*DIRECTION*
Could you rewrite the records from the start through the line containing "coord(272,33)", requests included, multiplying every coordinate in the answers by 0.3 and rounding to whole numbers, with halves rounded up? Leave the requests unchanged.

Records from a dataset
..........
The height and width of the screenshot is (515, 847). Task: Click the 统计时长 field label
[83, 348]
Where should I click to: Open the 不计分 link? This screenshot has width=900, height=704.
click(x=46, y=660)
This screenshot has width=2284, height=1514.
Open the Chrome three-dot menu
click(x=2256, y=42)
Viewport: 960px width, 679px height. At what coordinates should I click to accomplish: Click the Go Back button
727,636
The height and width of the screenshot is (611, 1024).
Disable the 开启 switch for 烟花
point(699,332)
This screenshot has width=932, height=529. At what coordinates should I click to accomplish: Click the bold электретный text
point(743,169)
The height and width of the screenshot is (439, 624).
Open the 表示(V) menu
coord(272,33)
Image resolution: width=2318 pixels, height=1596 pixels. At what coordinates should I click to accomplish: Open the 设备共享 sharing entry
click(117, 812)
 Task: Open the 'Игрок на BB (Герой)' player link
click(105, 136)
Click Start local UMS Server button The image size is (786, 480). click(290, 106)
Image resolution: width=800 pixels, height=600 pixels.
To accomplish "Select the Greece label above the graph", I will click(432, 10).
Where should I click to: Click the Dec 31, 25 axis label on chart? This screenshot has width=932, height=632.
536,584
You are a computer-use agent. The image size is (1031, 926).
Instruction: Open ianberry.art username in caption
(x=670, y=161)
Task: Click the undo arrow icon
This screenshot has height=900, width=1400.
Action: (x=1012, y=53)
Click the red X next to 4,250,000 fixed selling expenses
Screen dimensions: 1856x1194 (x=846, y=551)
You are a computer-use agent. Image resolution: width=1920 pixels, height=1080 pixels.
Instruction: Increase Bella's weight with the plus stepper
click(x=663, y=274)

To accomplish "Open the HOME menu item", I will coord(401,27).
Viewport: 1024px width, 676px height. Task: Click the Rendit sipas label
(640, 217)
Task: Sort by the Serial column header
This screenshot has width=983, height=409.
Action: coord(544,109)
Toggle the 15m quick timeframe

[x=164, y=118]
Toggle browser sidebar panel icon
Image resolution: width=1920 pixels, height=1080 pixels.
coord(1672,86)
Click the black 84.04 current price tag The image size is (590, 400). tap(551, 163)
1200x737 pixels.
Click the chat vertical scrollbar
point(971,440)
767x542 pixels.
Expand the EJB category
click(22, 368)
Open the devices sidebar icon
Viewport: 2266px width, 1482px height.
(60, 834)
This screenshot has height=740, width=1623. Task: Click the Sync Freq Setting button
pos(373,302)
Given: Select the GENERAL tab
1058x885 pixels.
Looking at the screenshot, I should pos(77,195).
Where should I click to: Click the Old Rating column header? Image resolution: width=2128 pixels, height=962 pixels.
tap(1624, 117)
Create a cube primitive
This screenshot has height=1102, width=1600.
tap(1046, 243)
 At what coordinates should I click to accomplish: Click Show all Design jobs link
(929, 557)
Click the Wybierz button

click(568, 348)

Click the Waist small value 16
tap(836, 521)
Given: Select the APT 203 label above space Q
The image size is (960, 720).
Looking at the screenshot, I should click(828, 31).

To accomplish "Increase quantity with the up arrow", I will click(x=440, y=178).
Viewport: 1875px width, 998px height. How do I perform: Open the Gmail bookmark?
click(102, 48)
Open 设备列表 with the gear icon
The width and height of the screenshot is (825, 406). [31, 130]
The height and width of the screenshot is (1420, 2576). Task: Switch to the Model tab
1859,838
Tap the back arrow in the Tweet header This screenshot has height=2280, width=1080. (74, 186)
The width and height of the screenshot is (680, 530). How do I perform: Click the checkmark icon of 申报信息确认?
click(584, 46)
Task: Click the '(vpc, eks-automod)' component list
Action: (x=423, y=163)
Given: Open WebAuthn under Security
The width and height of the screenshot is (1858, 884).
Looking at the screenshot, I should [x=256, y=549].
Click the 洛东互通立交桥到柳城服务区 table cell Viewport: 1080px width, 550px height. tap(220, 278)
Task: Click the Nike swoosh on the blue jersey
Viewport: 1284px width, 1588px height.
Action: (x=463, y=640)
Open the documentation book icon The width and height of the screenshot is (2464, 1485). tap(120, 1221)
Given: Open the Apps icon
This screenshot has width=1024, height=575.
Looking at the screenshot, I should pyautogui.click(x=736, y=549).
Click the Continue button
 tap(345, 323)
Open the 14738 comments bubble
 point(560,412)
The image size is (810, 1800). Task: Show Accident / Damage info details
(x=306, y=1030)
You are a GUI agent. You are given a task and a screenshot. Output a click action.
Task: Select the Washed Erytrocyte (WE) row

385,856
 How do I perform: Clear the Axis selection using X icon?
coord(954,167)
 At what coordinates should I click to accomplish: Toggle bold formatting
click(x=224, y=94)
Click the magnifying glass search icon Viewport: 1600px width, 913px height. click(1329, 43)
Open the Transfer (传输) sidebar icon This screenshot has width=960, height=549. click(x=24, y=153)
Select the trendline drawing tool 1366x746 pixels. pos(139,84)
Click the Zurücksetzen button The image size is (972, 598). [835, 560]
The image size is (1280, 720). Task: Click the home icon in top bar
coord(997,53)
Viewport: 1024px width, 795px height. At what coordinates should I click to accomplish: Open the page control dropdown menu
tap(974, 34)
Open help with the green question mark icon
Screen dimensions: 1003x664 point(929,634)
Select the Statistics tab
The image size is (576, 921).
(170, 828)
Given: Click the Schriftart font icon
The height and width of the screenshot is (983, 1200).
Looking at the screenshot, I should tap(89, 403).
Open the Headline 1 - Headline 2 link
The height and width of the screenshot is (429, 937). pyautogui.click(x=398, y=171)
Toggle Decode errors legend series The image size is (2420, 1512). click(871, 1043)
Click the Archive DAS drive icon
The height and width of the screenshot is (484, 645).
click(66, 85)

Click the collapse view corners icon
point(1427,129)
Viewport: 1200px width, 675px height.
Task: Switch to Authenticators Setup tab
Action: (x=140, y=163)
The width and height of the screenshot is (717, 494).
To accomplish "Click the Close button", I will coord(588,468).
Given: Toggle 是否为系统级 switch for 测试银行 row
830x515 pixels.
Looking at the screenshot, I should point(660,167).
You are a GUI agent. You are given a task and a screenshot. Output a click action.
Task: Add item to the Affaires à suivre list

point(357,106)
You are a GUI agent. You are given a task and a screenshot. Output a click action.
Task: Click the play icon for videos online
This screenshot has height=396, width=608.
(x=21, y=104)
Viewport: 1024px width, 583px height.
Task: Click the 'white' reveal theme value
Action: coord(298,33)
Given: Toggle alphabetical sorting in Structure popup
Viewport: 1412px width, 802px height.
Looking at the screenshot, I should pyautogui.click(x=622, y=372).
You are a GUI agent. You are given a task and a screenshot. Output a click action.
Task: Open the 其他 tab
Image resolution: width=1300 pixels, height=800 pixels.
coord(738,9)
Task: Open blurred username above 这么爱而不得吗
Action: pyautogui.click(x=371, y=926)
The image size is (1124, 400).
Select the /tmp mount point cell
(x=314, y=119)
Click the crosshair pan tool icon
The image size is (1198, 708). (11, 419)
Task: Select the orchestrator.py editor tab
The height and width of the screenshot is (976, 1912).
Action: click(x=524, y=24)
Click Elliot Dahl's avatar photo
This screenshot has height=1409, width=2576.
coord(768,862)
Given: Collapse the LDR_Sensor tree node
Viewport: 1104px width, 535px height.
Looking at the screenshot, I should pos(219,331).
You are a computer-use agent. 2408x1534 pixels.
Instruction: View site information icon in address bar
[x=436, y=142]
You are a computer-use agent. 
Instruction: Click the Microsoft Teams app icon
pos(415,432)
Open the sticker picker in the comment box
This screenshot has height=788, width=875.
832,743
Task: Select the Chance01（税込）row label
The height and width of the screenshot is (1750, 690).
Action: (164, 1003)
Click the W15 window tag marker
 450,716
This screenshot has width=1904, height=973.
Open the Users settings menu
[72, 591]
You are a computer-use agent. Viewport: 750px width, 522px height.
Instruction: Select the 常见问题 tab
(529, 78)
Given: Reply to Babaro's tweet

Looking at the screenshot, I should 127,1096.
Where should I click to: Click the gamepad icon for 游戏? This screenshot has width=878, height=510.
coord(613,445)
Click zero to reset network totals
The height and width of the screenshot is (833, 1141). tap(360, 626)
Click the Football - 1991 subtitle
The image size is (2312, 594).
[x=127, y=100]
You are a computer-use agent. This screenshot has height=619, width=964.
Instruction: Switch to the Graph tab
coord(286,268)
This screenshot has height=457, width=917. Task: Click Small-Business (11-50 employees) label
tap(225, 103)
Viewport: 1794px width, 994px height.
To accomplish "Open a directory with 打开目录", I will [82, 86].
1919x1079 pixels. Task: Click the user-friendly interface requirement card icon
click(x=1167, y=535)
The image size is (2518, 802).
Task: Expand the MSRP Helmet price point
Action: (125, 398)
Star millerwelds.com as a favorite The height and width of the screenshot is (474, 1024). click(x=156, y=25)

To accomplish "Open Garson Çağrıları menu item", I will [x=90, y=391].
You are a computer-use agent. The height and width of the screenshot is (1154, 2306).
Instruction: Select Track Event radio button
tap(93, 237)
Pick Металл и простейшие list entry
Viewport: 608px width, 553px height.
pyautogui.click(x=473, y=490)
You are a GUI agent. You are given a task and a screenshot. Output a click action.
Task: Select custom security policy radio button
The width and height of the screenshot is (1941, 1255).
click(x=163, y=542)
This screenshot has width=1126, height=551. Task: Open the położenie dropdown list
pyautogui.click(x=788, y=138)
..........
*SOLUTION FOR THIS EXERCISE*
The height and width of the screenshot is (515, 847). Task: Click the 统计时长 field label
[25, 104]
Where should I click to: Open the 不计分 link? This screenshot has width=900, height=704.
click(x=14, y=198)
This screenshot has width=2284, height=1514.
Open the Chrome three-dot menu
click(x=677, y=13)
Viewport: 960px width, 679px height. At what coordinates should I click to accomplish: Click the Go Back button
218,191
The height and width of the screenshot is (611, 1024).
Disable the 开启 switch for 烟花
point(210,100)
This screenshot has width=932, height=529. At what coordinates should I click to accomplish: Click the bold электретный text
point(223,51)
The height and width of the screenshot is (439, 624).
Open the 表示(V) menu
coord(82,10)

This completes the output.